Saturday, August 28, 2010

Chile Season!


It’s chile time in Arizona. Every year in August the Hatch chiles arrive and hang around until October, This is an annual event around here, anticipated eagerly by salivating chile-heads who buy as many of the long green firecrackers as they can afford during the season. They freeze what they can’t use at once so that they can have a fix at other times of year when the craving becomes overwhelming.

Hatch chile peppers are the Southwest’s gold standard for chiles. They are grown in the Mesilla Valley around the village of Hatch, in southern New Mexico. The harvest begins at the end of July and goes until the first frost. Thousands of people from all over attend the annual Hatch Chile Festival in late August. There are all kinds of Hatch chiles, early-season green, late-season red, big and small, mild, medium, and Katie-bar-the-door!

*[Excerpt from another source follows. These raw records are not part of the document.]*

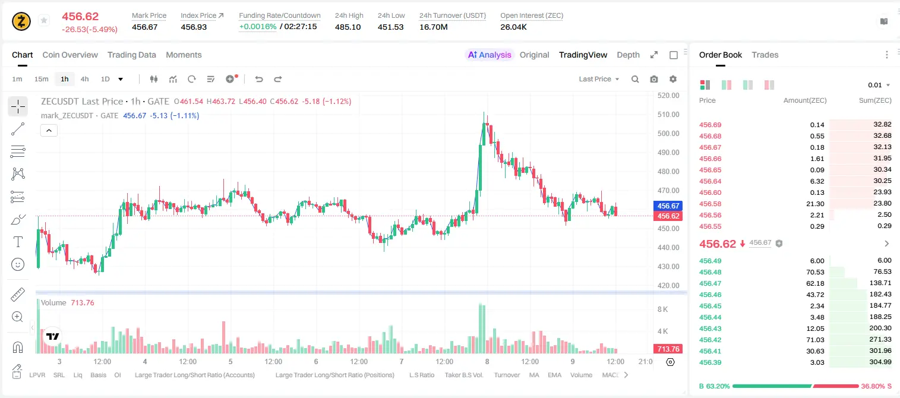Show sell orders only in order book
Image resolution: width=900 pixels, height=398 pixels.
tap(769, 85)
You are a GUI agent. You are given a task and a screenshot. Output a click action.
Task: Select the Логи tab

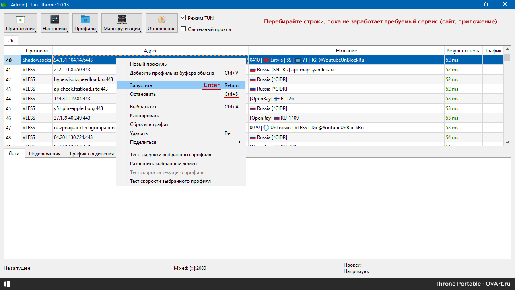(x=14, y=154)

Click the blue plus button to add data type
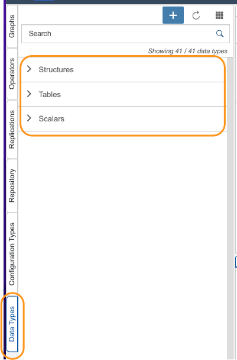173,15
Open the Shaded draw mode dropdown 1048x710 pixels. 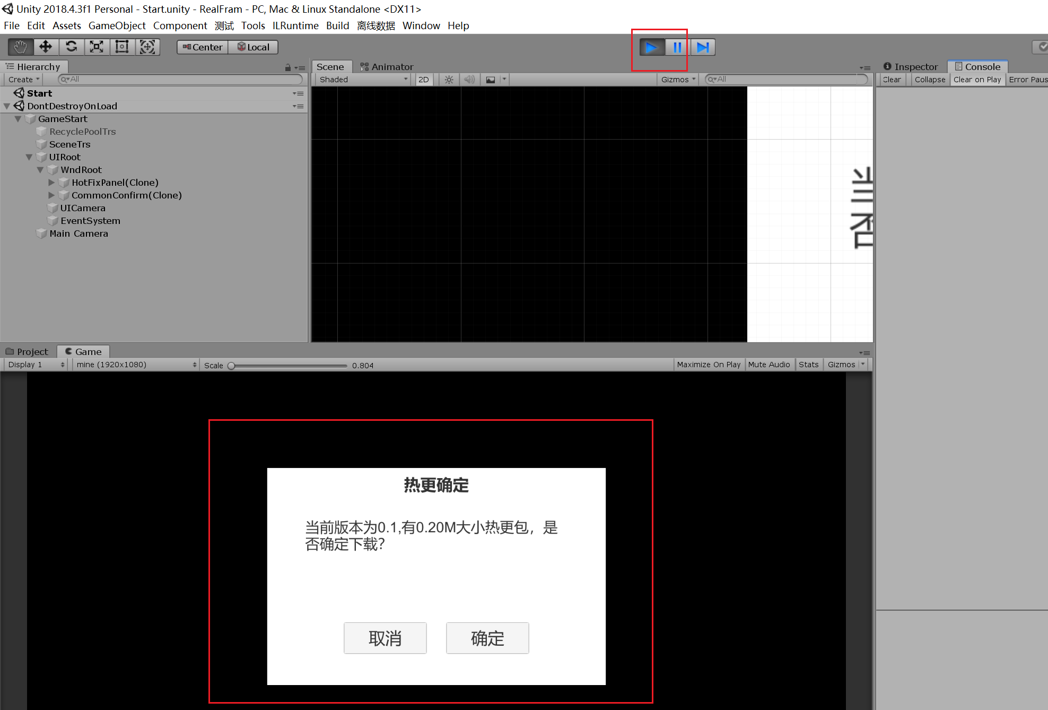coord(363,80)
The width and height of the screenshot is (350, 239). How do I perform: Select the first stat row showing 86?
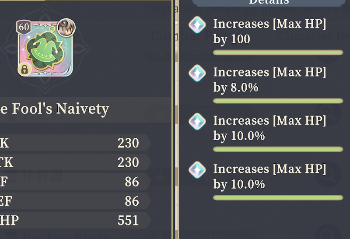pos(75,182)
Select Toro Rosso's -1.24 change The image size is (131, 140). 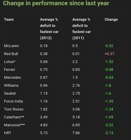point(109,109)
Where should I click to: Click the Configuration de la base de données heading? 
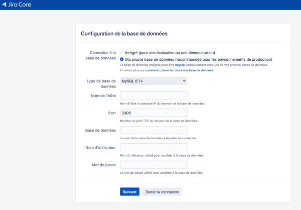tap(124, 34)
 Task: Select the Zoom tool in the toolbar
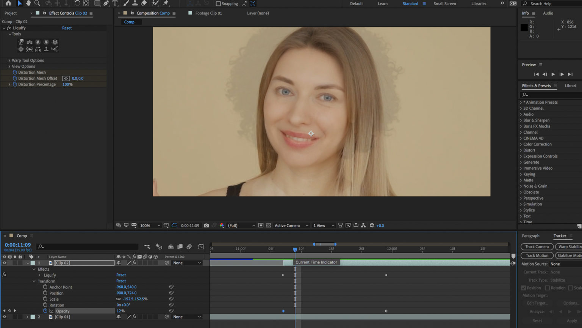37,3
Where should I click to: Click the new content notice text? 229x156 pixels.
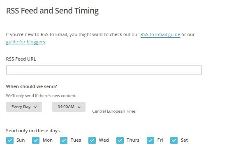(41, 96)
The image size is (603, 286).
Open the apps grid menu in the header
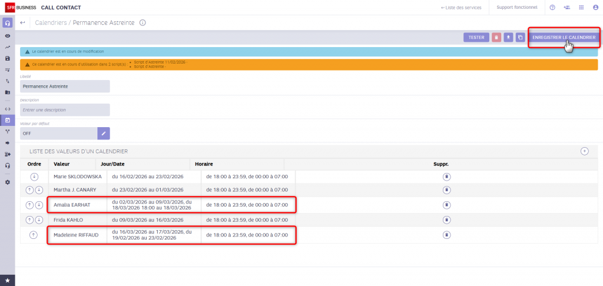tap(581, 8)
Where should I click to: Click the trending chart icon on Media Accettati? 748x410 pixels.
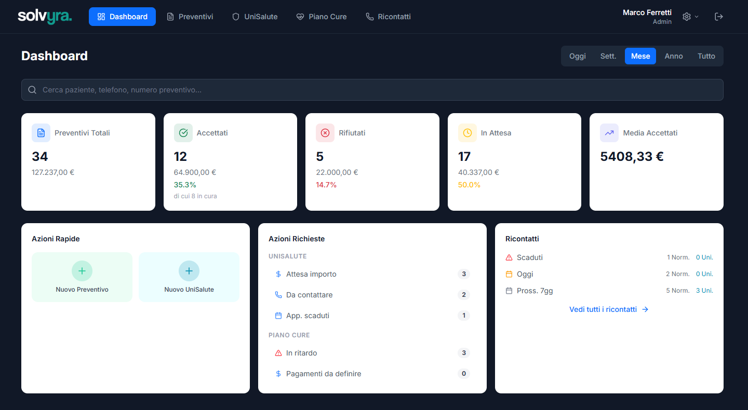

When I think of a Hatch pepper, I think of a long green pod that resembles a common Anaheim pepper. They’re best roasted, then sweated in a bag until the skin sloughs off, and can be used in absolutely any dish going. When the pods ripen, they turn red, and h-h-h-hot! Often they’re dried and strung together in that ubiquitous symbol of New Mexico called a ristra. The ristra photo above was taken from the Hatch chile website (http://nmchili.com) The cook hangs her ristra outside in the dry New Mexico or Arizona air, then pulls off a pepper and grinds it into a fine chili powder whenever she needs it. This is the incendiary powder that gives New Mexican cuisine its unique flavor and kick.

One of my favorite things in the world to eat is chiles rellenos. Now, there are lots of rellenos recipes, and I love them all. The chile rellenos one usually sees in Mexican restaurants is stuffed with cheese or beef, coated in an egg batter, and fried, but I have an easy recipe that I make at home that is a lot less trouble and in its way, just as yummy.

Slit open a roasted green chile pepper, scoop out the seeds. Stuff with garlicky mashed potatoes that have been mixed with 1/2 inch bits of diced Monterey jack or sharp cheddar cheese. Sprinkle the top with shredded cheese and bake in a medium oven until bubbly. If you want, finish under the broiler for a few seconds until the top of the potatoes begin to brown.

Arriba!

2 comments:

Alex J. Cavanaugh said...

I do enjoy spicy chiles!

Vicki Delany said...

Yum, yum. When I am in AZ in March I hope to partake.